My response was “But if I die, I won’t go to heaven, because I’ve never asked Jesus into my heart.”

Mom asked me if I wanted to, and I most certainly did want to not go another day without knowing that Jesus knew I loved Him. So I prayed, telling Jesus that I knew I wasn’t good enough to live in heaven without His blessing and forgiveness. I asked Him to take over my life.

Even as a little girl, I remember the lightness of spirit that came over me. I felt clean, washed, ready for heaven if I would die.

As I’ve grown in faith, stumbled, questioned the reality of my salvation, fallen, back-slidden, bogged down in the miry clay of sin, begged for mercy and grace, I have always been able to point back to this time, this altar of repentance, and KNOW that it was authentic.
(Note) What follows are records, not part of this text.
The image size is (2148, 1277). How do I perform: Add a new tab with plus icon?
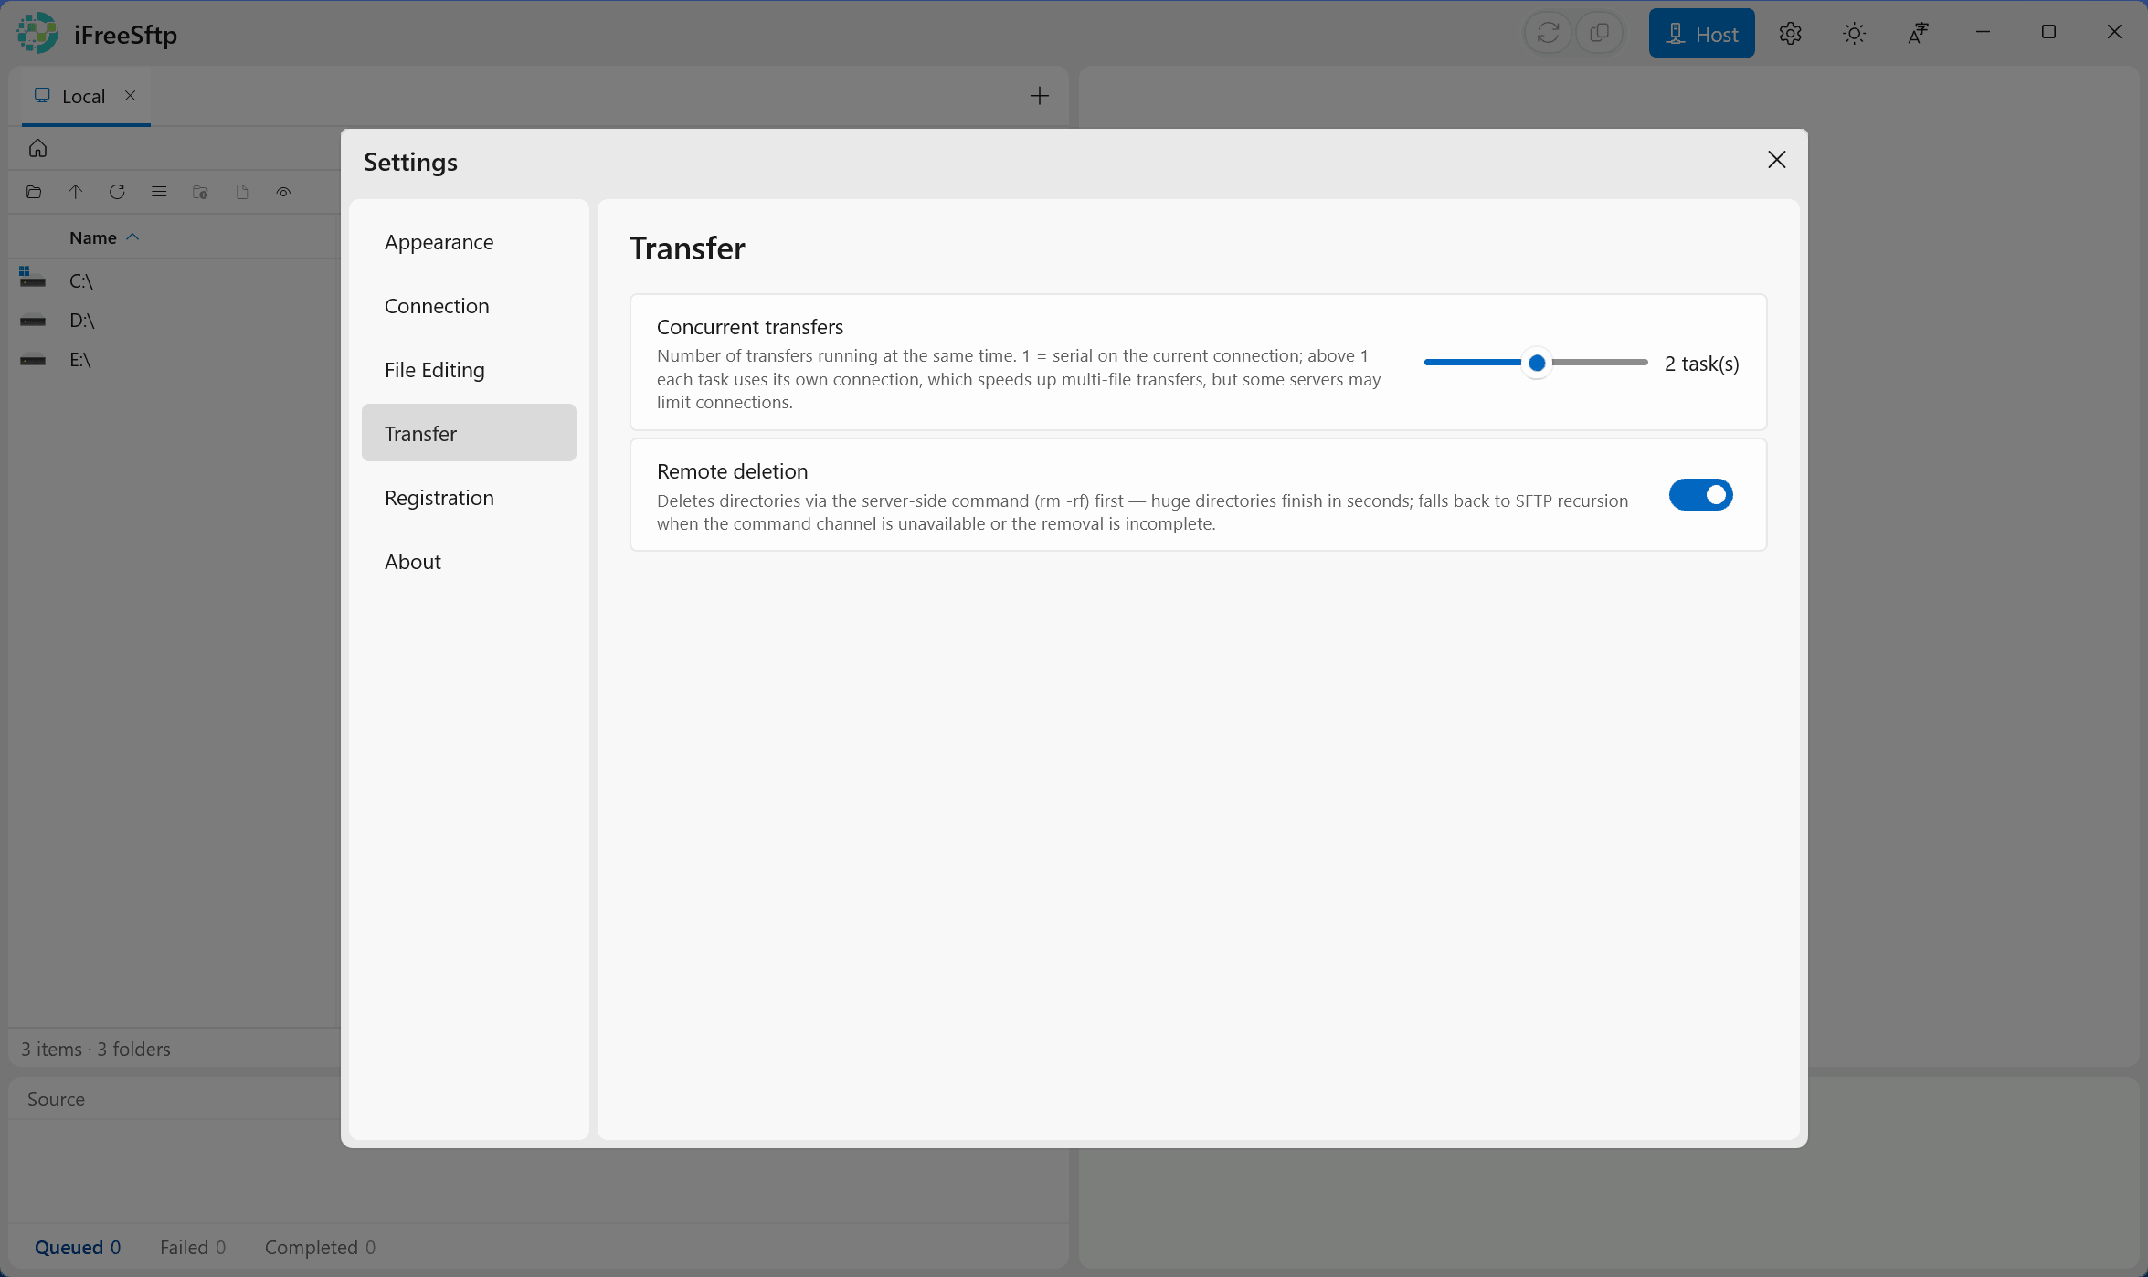pyautogui.click(x=1039, y=96)
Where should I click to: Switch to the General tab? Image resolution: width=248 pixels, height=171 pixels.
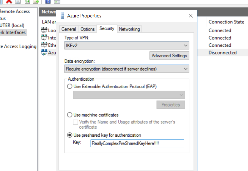coord(68,29)
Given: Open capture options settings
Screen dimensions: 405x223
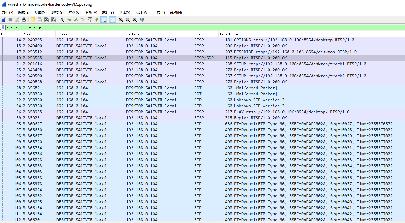Looking at the screenshot, I should click(24, 20).
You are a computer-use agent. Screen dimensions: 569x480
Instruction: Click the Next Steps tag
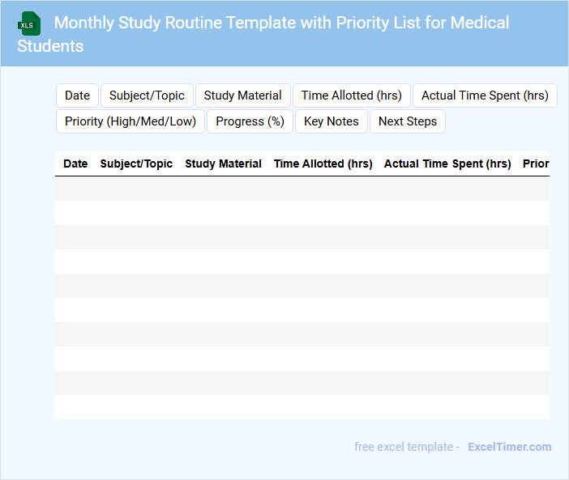pos(407,121)
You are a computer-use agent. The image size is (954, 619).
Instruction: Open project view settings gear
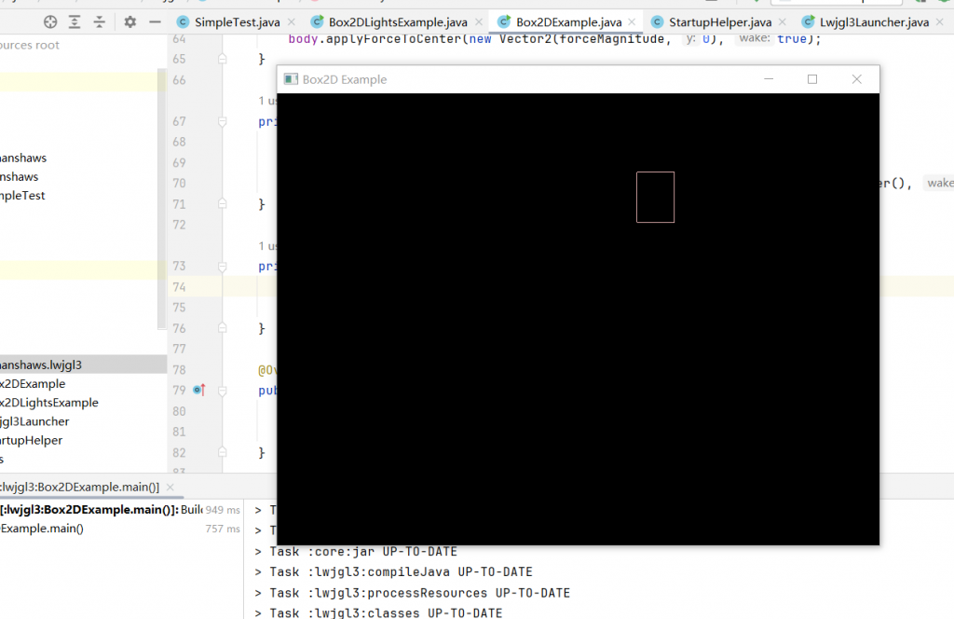coord(130,21)
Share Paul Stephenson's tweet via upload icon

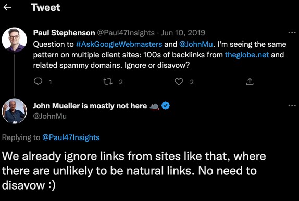[250, 81]
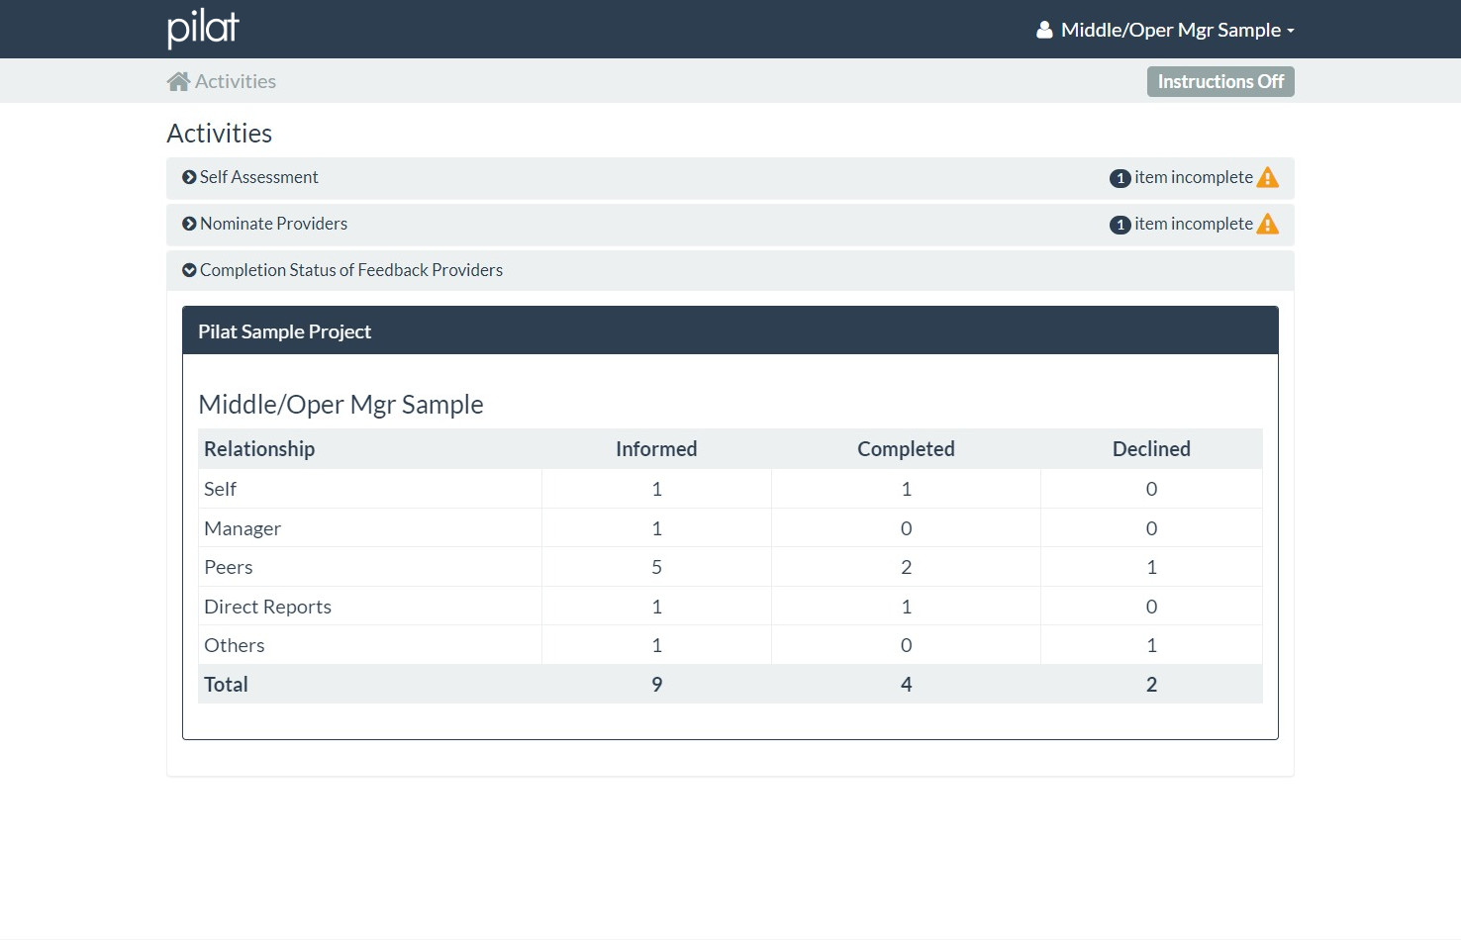This screenshot has width=1461, height=940.
Task: Click the Declined column header
Action: (x=1151, y=449)
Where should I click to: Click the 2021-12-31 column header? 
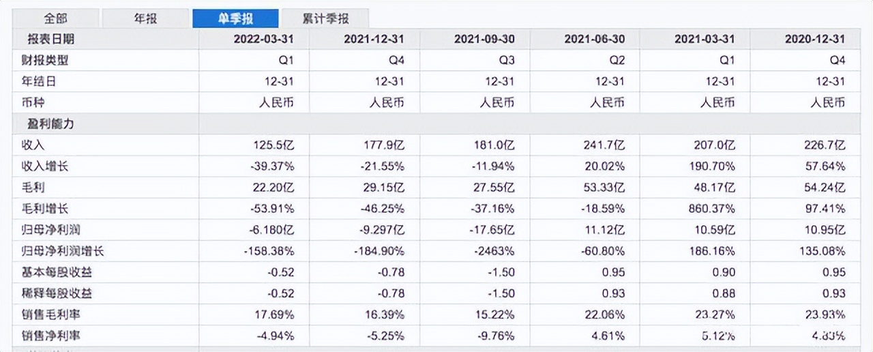[374, 39]
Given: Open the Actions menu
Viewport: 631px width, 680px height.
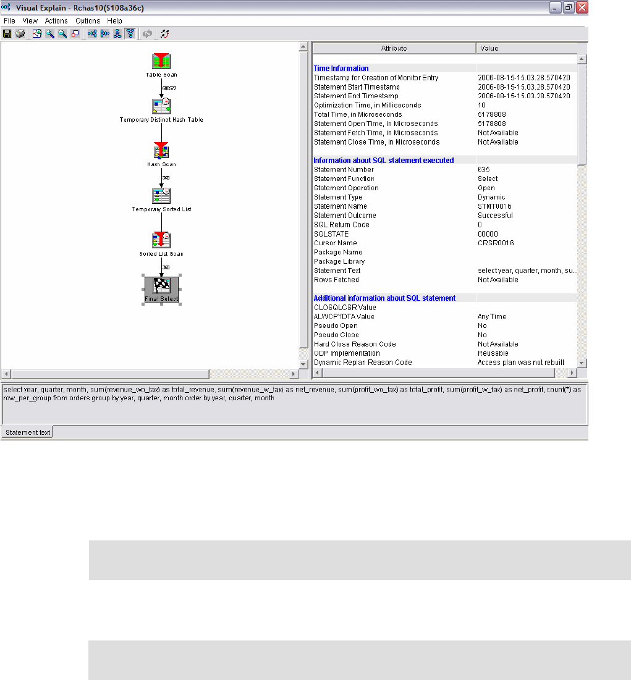Looking at the screenshot, I should pos(56,20).
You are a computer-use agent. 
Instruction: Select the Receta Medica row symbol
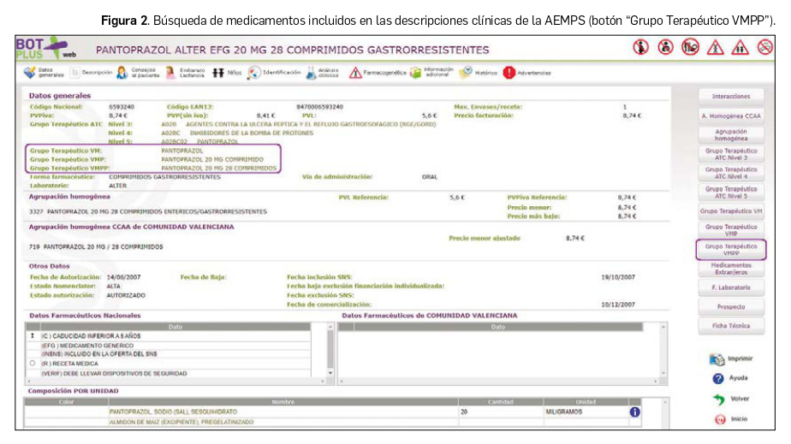[33, 363]
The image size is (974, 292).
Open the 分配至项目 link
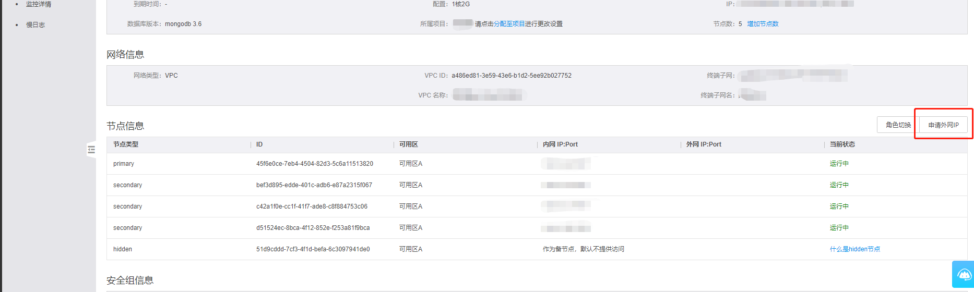(x=509, y=24)
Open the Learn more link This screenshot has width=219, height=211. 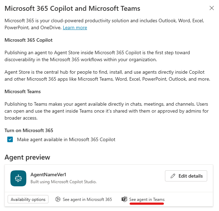pos(75,28)
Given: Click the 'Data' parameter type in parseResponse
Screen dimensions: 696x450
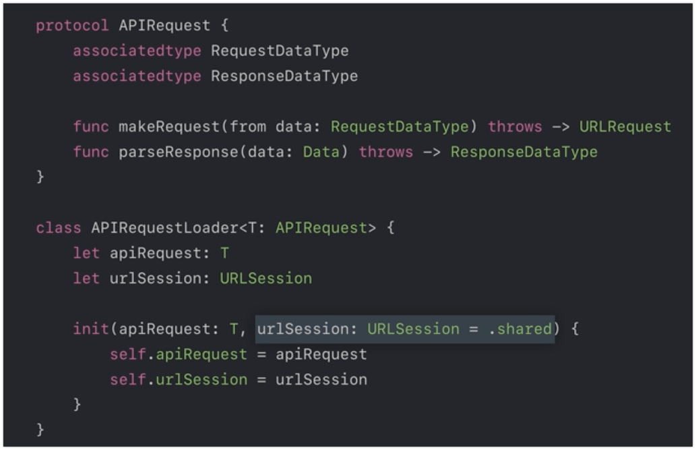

It was simple faith, child-like love and trust, but it marked the day I knew that I belonged to Jesus.

“ If we are unfaithful, he remains faithful, since he cannot deny himself.” 2 Timothy 2:13

His grace reached down to me, a little girl without any crimes or super-bad behavior, but a sinner none the less.  His grace has held me through demanding my own way, searching for the woman He designed me to be, trying to earn my way into His favor, running away from His Word, and finally, coming to the end of myself, learning to rest in Him, at least for moments here and there. All that I am now depends on Him, unless I get too busy or allow too many distractions into my day.  By His grace I continue to learn to walk by faith.

And His grace is there for you!  Just reach out to Him!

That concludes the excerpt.